======== Data to examine

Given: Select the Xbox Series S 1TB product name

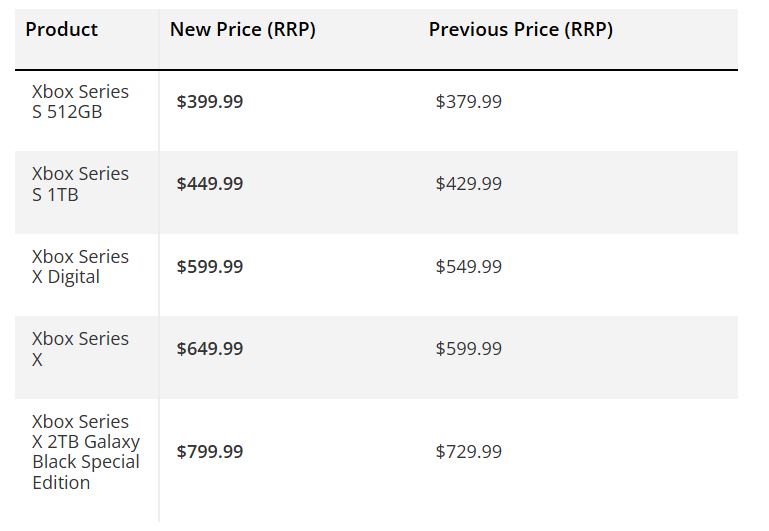Looking at the screenshot, I should click(x=80, y=184).
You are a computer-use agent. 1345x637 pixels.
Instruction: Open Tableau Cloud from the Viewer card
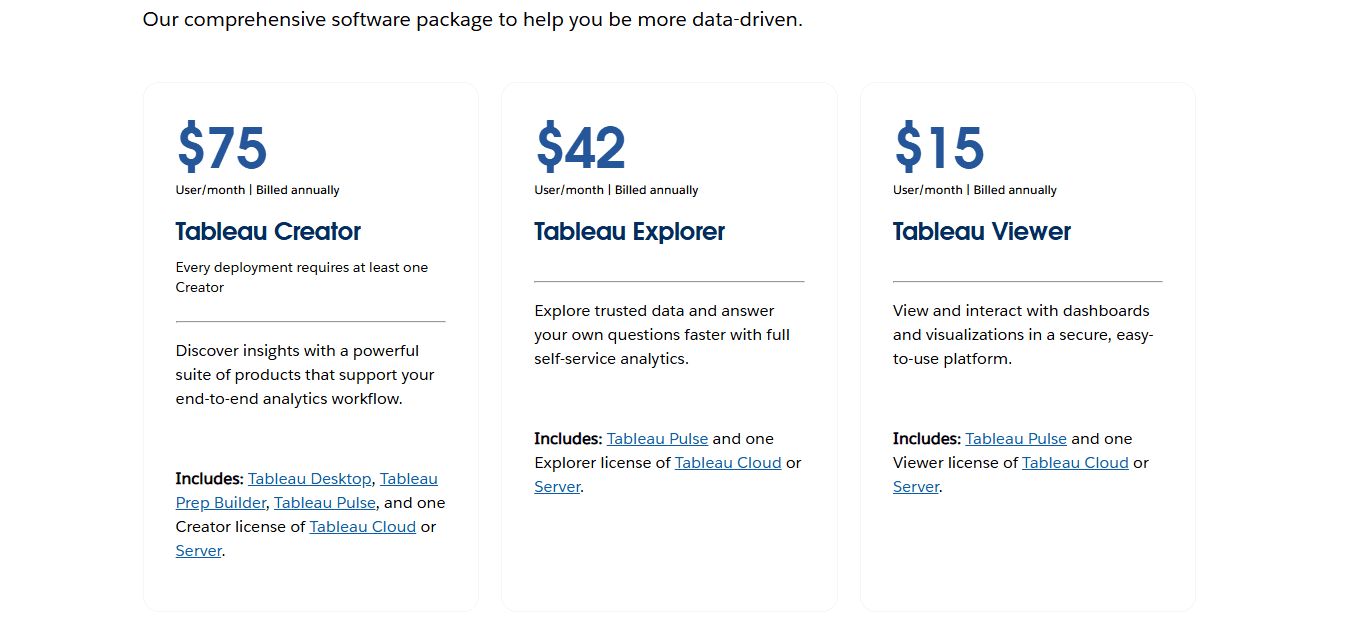(x=1075, y=462)
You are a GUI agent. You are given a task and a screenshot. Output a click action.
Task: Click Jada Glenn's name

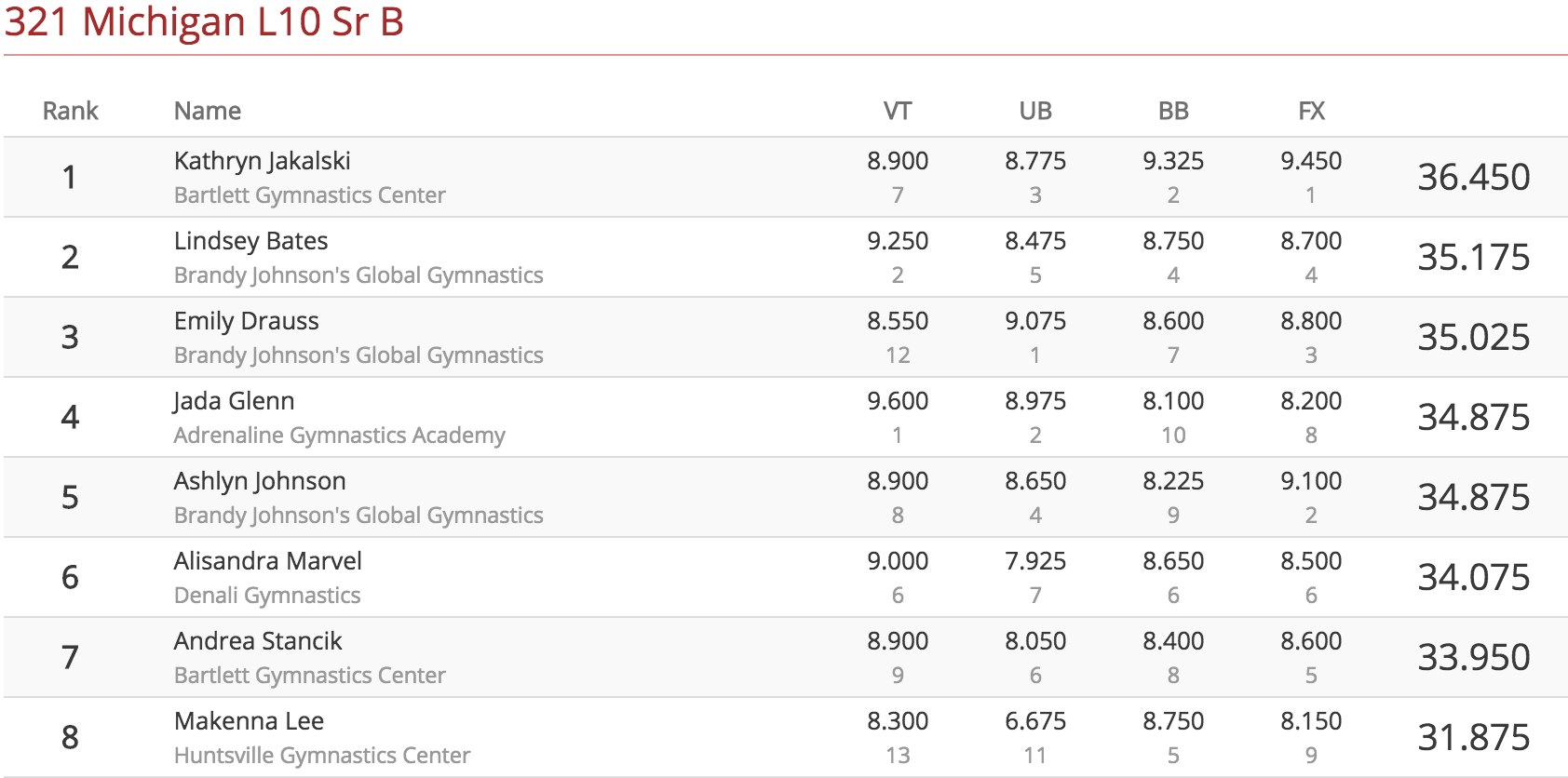[x=234, y=401]
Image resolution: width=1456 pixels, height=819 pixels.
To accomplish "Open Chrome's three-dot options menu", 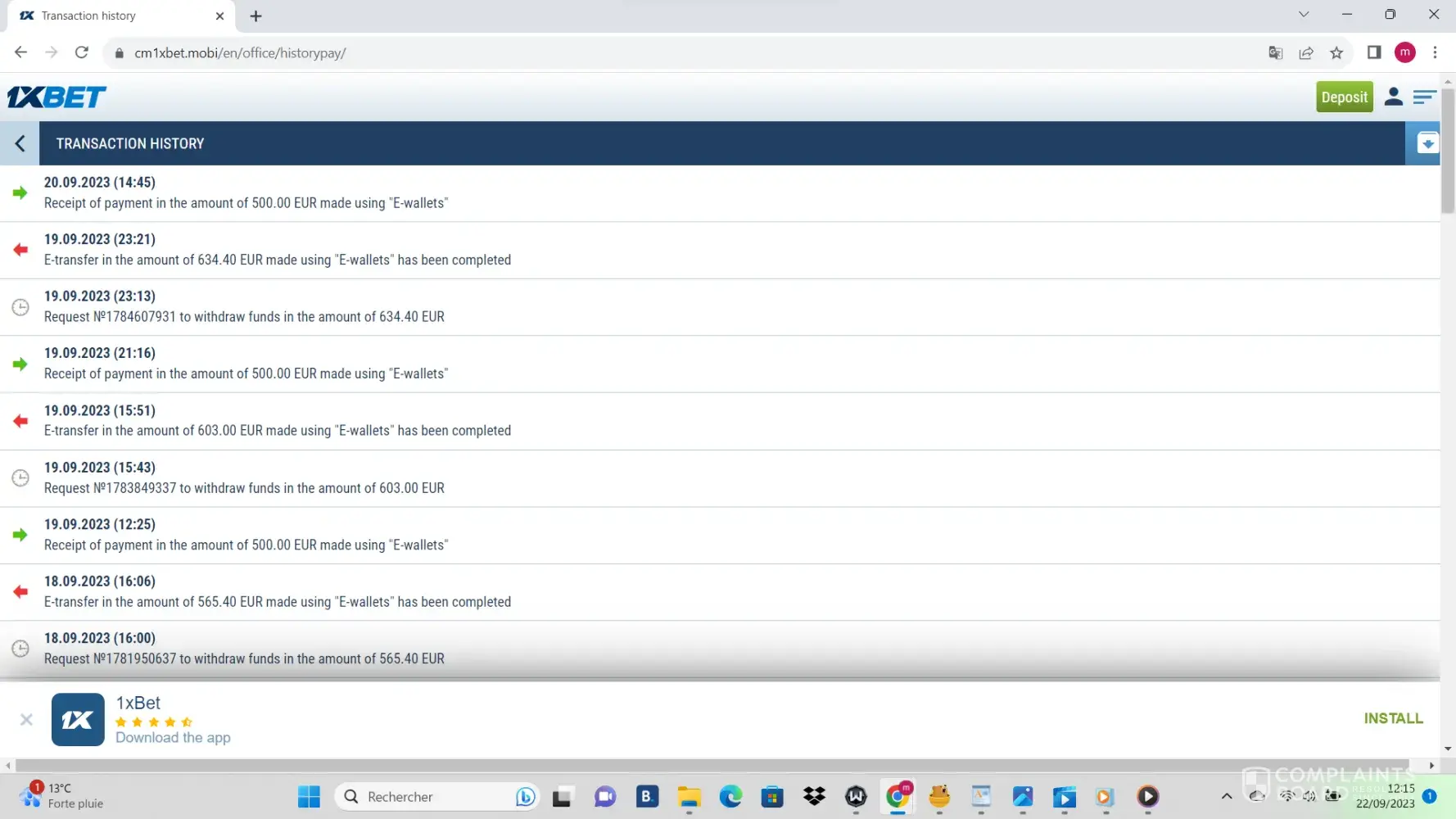I will pyautogui.click(x=1435, y=53).
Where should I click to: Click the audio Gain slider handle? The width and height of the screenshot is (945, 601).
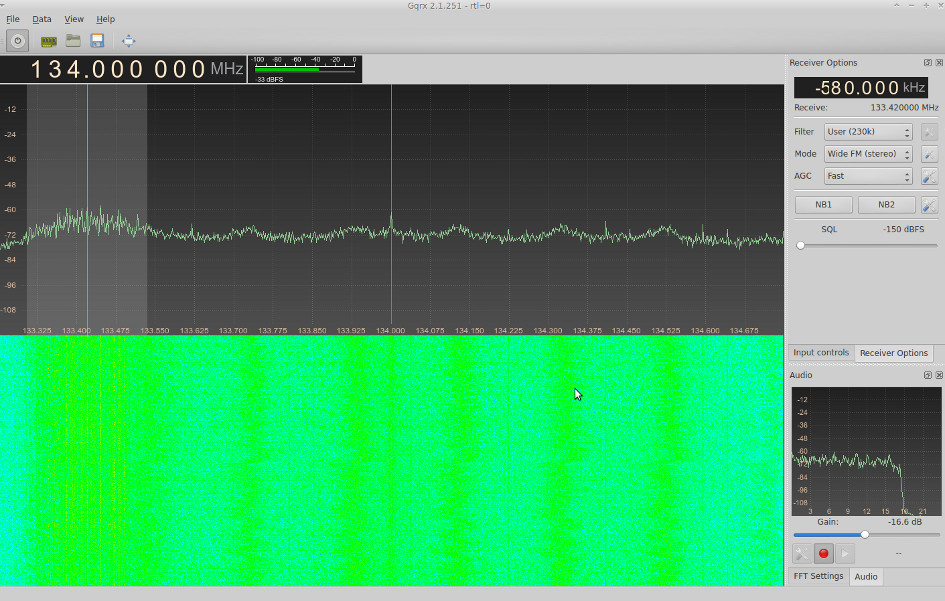coord(865,534)

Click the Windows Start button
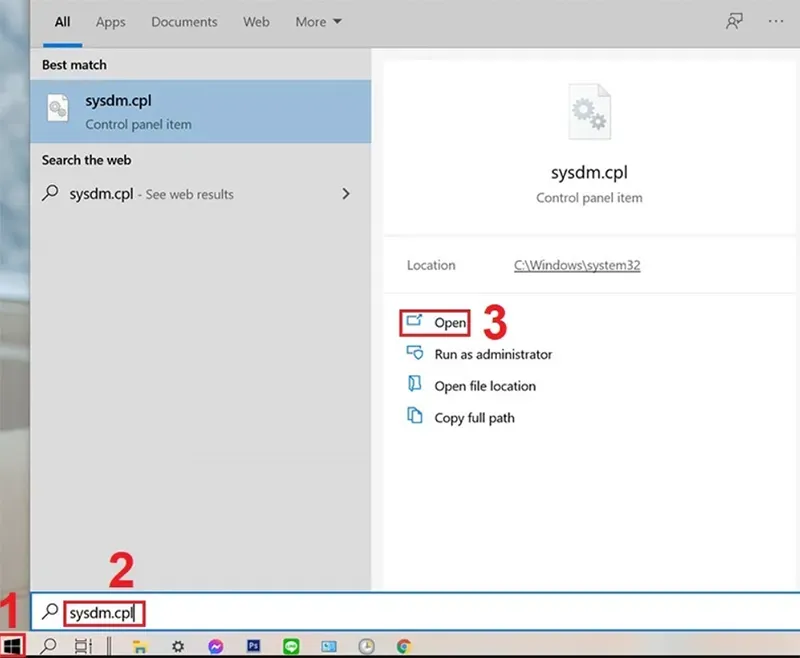tap(13, 645)
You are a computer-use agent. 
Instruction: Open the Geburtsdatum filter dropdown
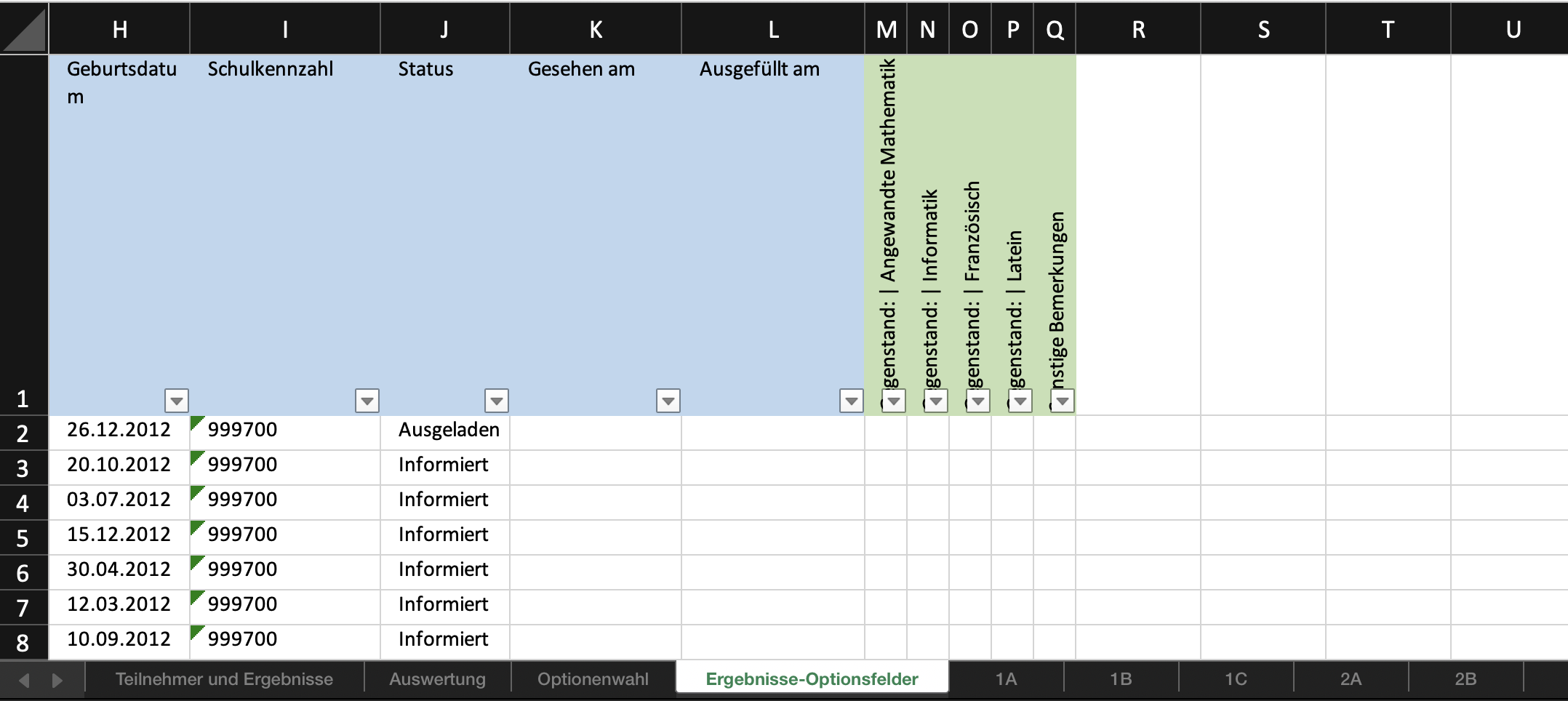coord(177,401)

================

### Problem statement
Copy exactly, and only, the lines from the line containing "Click the Windows Start button" through the final line of the material above, with no pictures.

### Expected answer
Click the Windows Start button
tap(13, 645)
You are a computer-use agent. 
Instruction: Open the Geburtsdatum filter dropdown
coord(177,401)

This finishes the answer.